Problem to work on ▸ Only the lines from the line containing "The height and" to the end of the records, both included, belong in the answer, copied exactly.

Information given ▸
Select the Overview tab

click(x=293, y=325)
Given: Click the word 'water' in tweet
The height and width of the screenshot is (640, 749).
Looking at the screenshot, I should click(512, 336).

Exercise result ▸
The height and width of the screenshot is (640, 749).
Looking at the screenshot, I should click(512, 336).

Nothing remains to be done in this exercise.